This need for approval and validation from the world is killing us. How do we change this? How do we shift the need of gaining acceptance from the world to accepting ourselves as we are?
First, by practicing Mindfulness, the ancient Buddhist teaching of being merely the observer of our thoughts, feelings and experiences…Of not reminiscing on who we were 20 years ago, 10 years ago, 1 month ago, or just yesterday…Of being present only of this very moment and seeing the possibilities that living in the NOW have to offer…And most importantly, of understanding that everyone will have an opinion of you based off of their unique life experiences.
Trying to gain acceptance of the world will be an endless game. Why? Because everyone has a different opinion and opinions are always changing. Therefore, you will constantly have to modify yourself just to keep up, and that tiring as fuck.
Mindfulness awareness is just the tip of the iceberg. In order to begin shifting your mindset from external validation to internal validation, we must affirm to ourselves that we are enough, EVERY SINGLY DAY, A MILLION TIMES A DAY.
Why so much?
Because it took us 10000000000000 times of us affirming to ourselves that we are “not enough” in order to form the belief systems we currently have, therefore we need to rewire our brains to believe a different story about ourselves.
Here are a few affirmations you can begin telling yourself:
“I accept myself as I am”
“I am enough”
“I am worthy”
“I love myself as I am”
“I am the creator of my life”
“The past does not define me and the future does not scare me”
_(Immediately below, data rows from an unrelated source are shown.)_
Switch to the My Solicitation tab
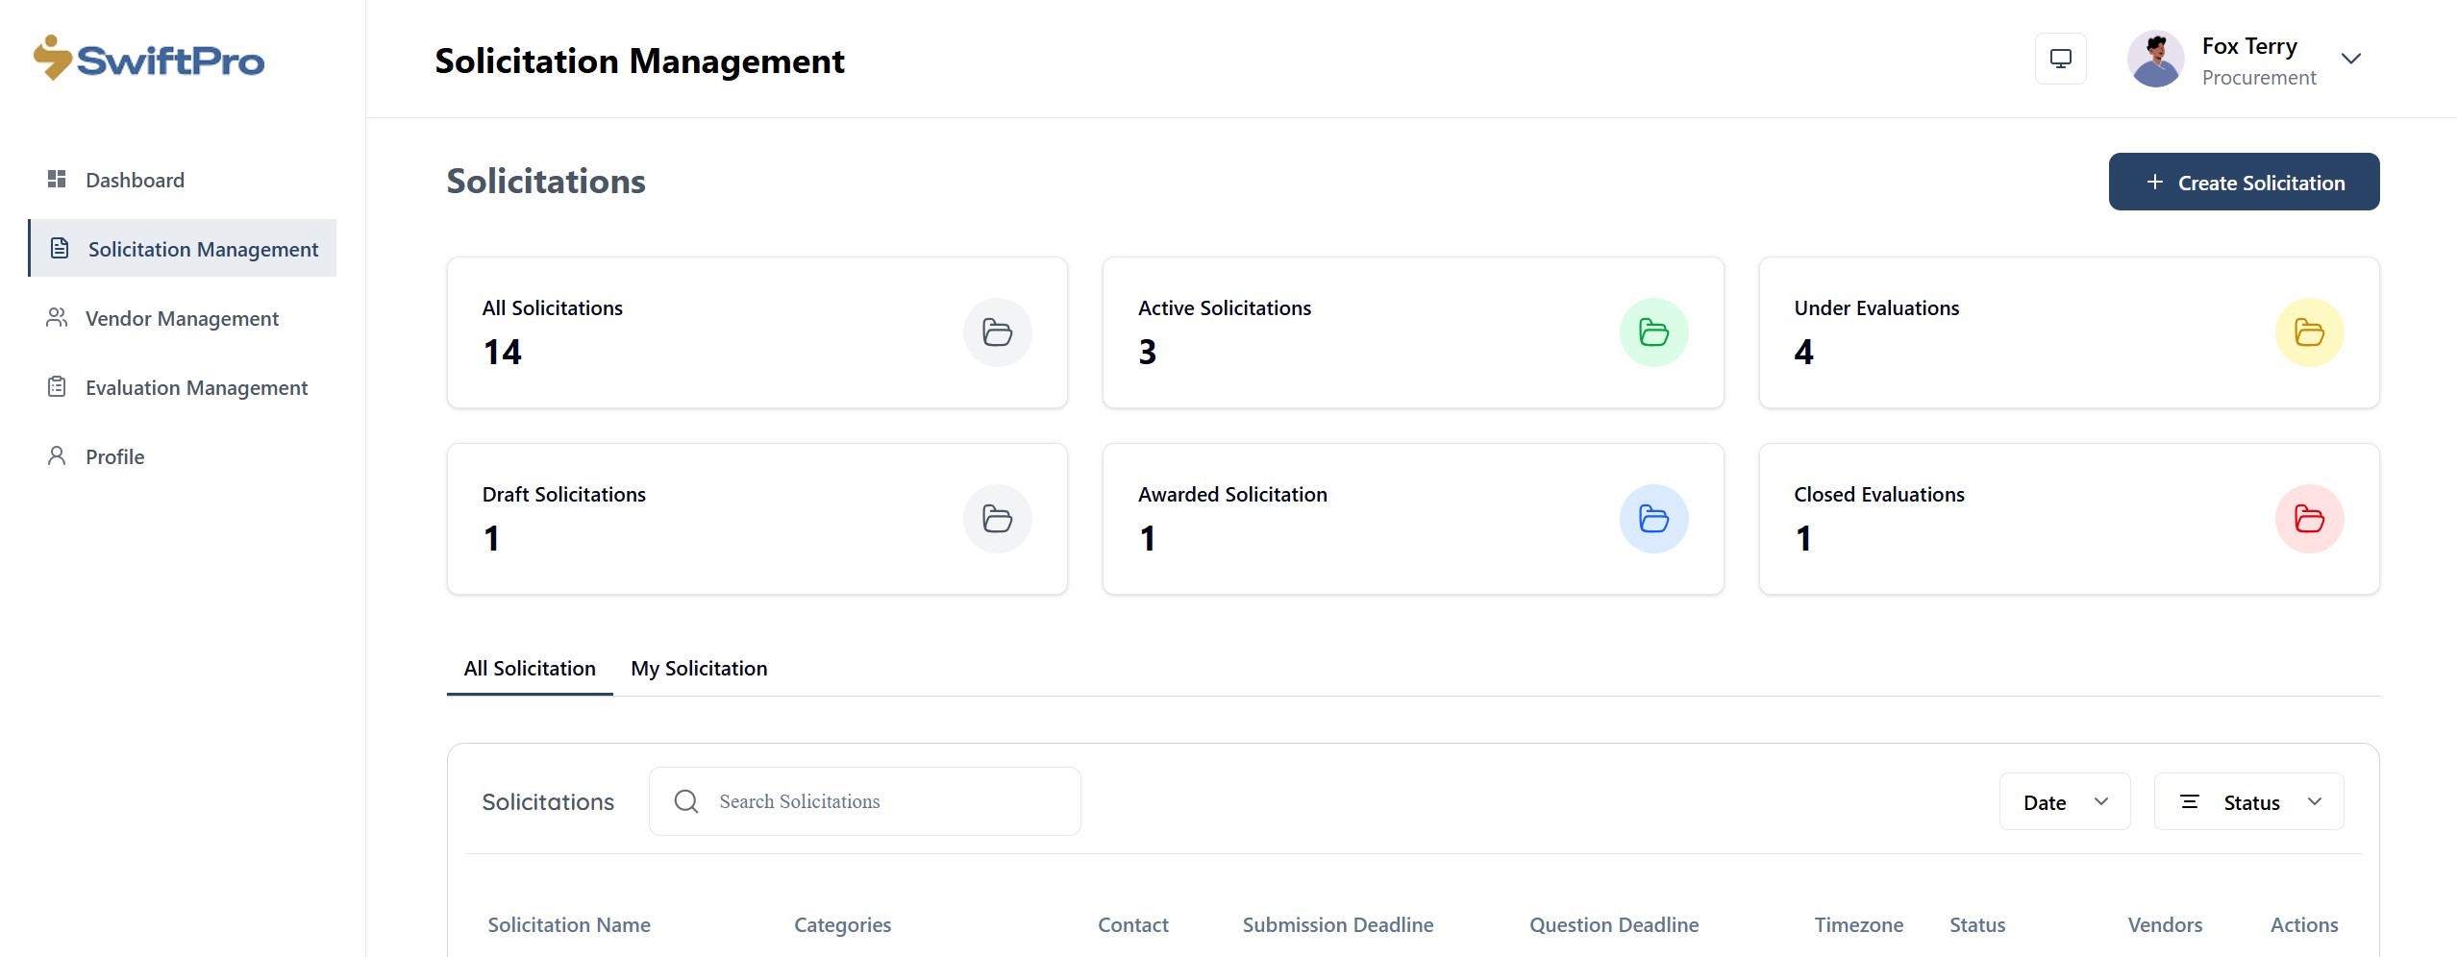The height and width of the screenshot is (957, 2457). click(x=699, y=668)
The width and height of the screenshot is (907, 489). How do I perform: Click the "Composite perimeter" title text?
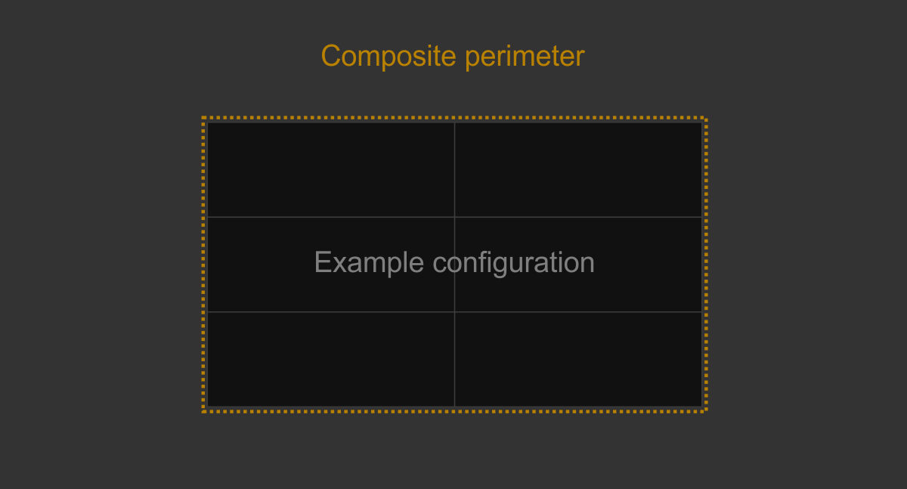click(453, 57)

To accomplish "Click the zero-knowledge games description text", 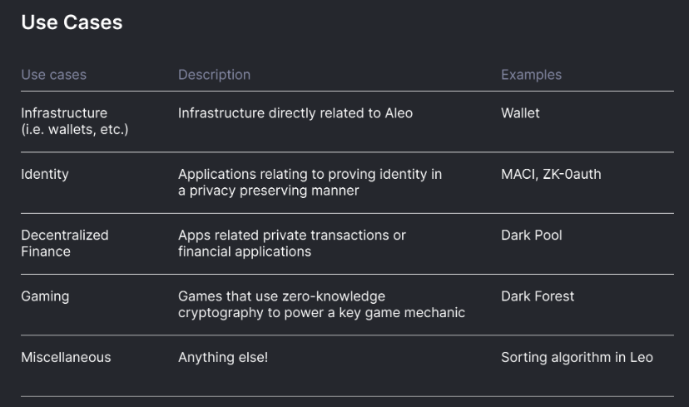I will point(321,305).
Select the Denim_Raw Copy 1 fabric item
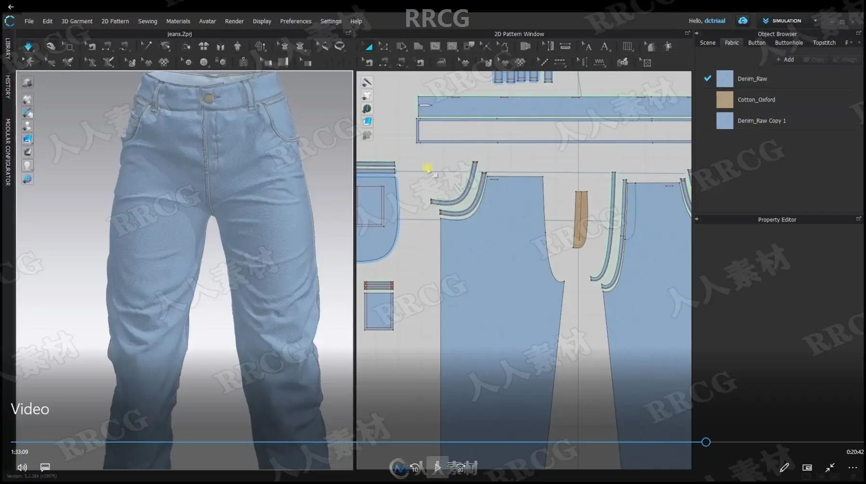Screen dimensions: 866x484 coord(779,121)
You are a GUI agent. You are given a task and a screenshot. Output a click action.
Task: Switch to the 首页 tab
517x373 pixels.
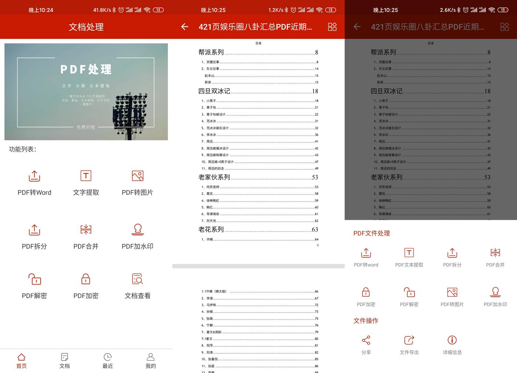[21, 360]
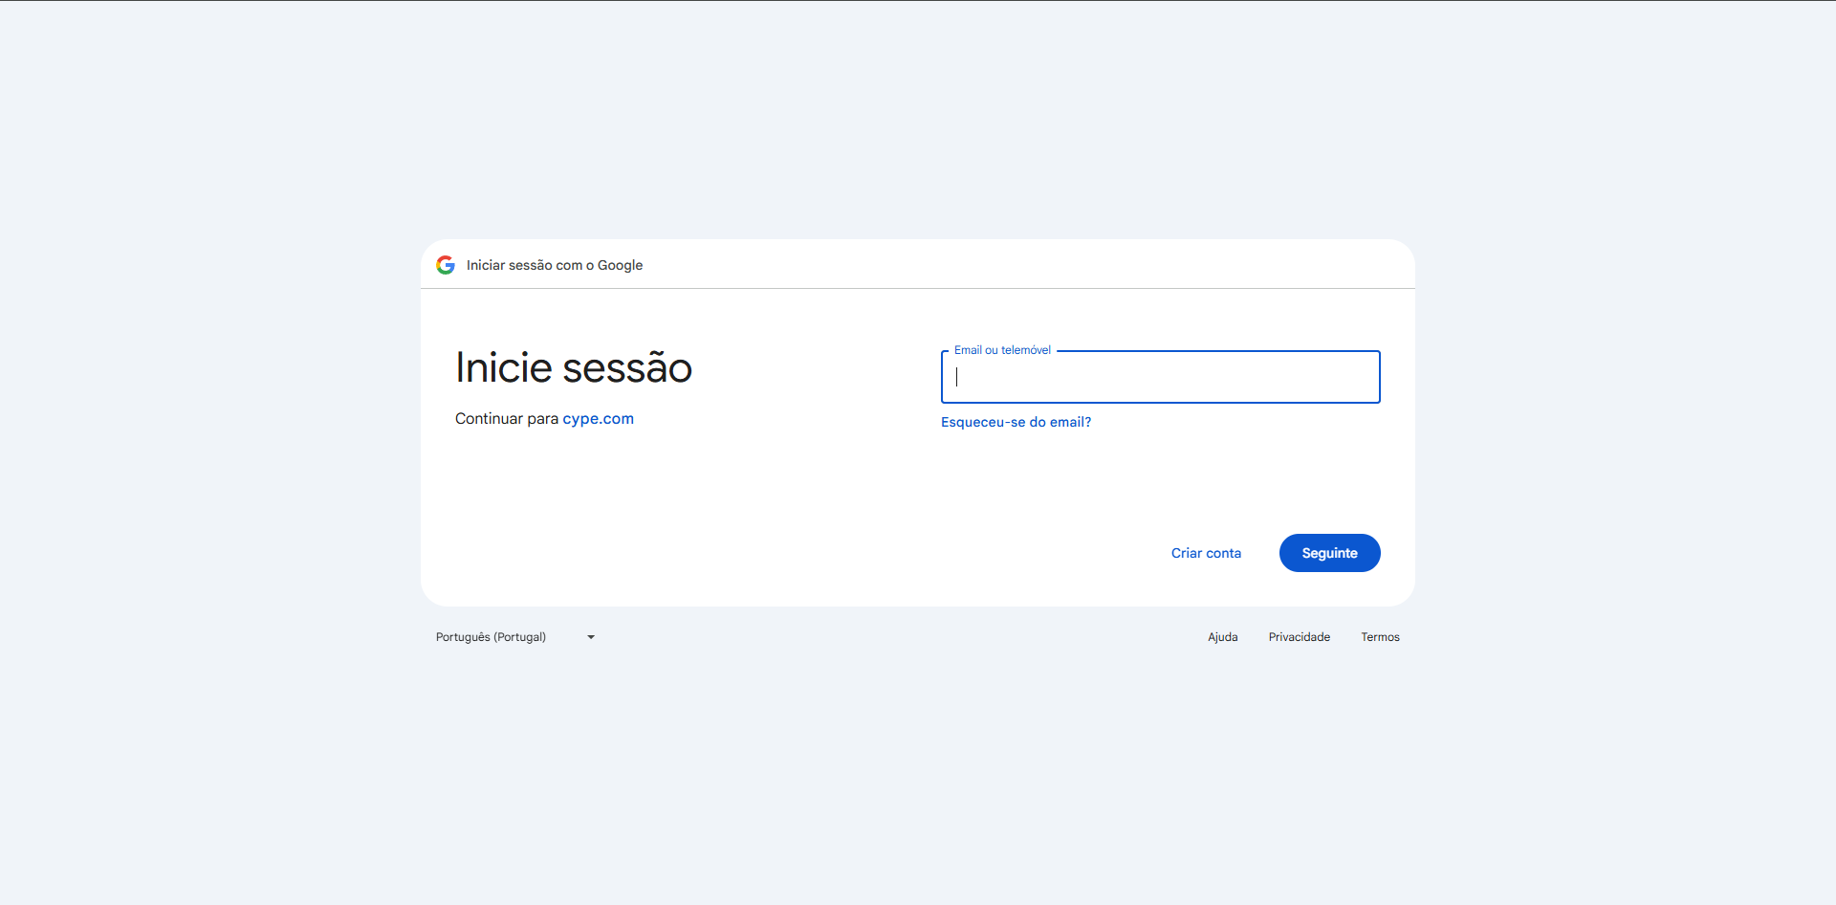Viewport: 1836px width, 905px height.
Task: Follow the 'cype.com' link
Action: 598,419
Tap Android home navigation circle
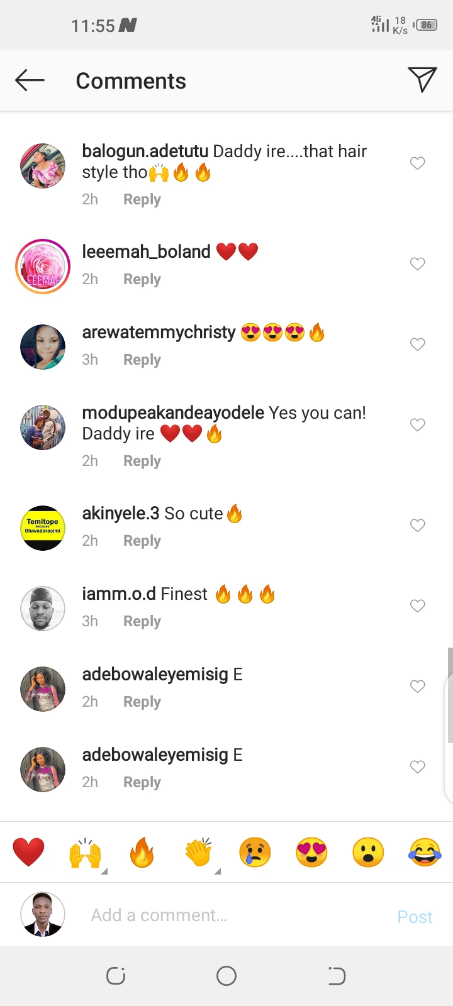This screenshot has height=1006, width=453. point(227,976)

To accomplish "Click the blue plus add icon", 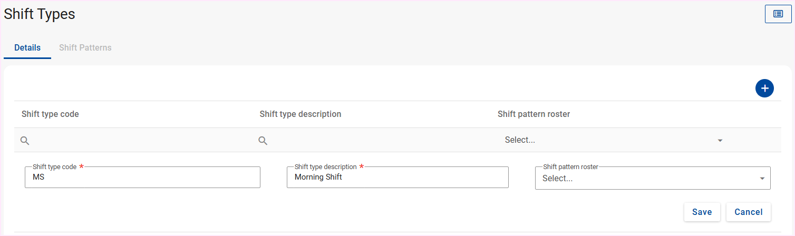I will [x=764, y=89].
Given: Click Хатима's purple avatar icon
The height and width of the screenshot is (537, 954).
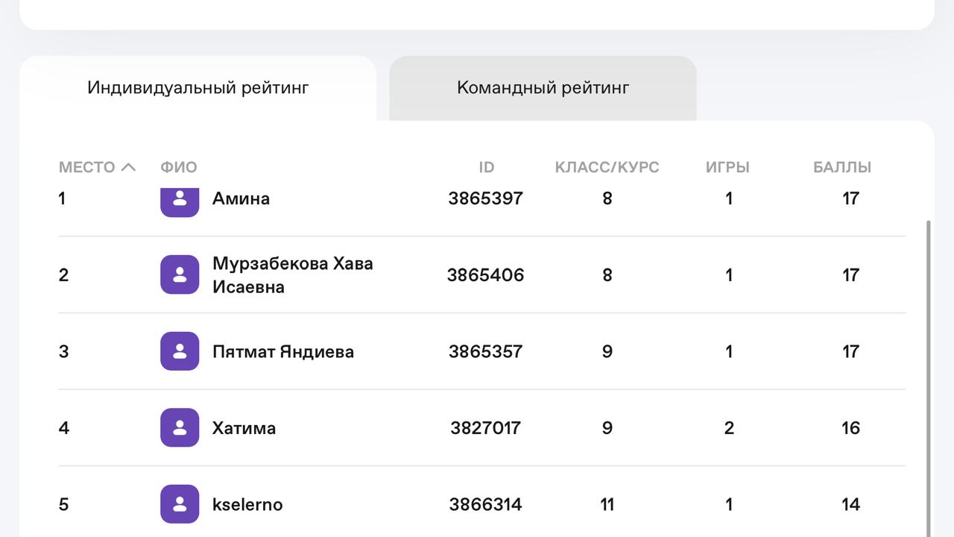Looking at the screenshot, I should [180, 427].
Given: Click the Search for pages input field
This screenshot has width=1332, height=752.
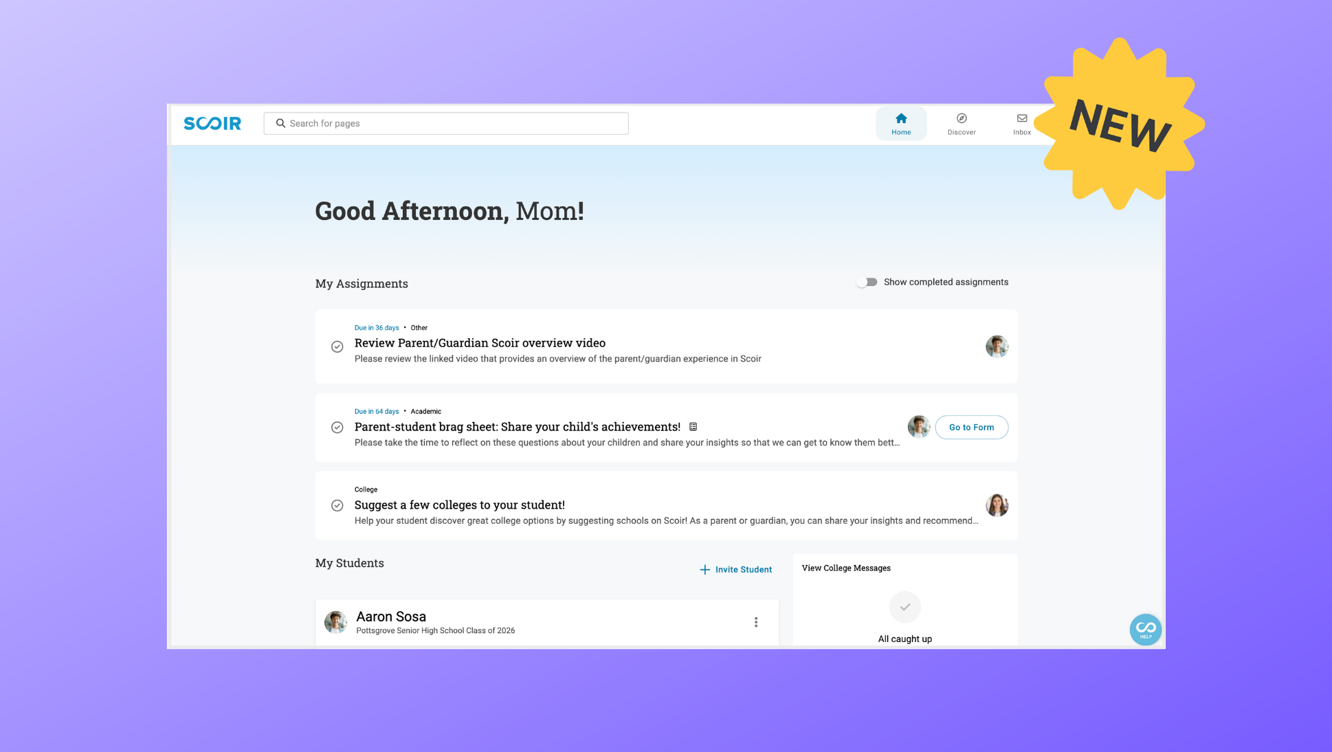Looking at the screenshot, I should pos(445,122).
“I am in charge of how I feel”
“ I am …”
If saying these “I am” affirmations are hard, you can change your language to “I am learning to accept myself” (for example).
Lastly, be kind to yourself during this process. This shifting experience requires patience, consistence and love. Whenever we try to change ourselves, our ego (aka our identity) fights back because it doesn’t like newness…It likes what it knows, even if it keeps us in pain. Therefore, consoling ourselves during challenging times, like we would console someone we love that’s in, is vital in our transformation process.
You can do it! I believe in you.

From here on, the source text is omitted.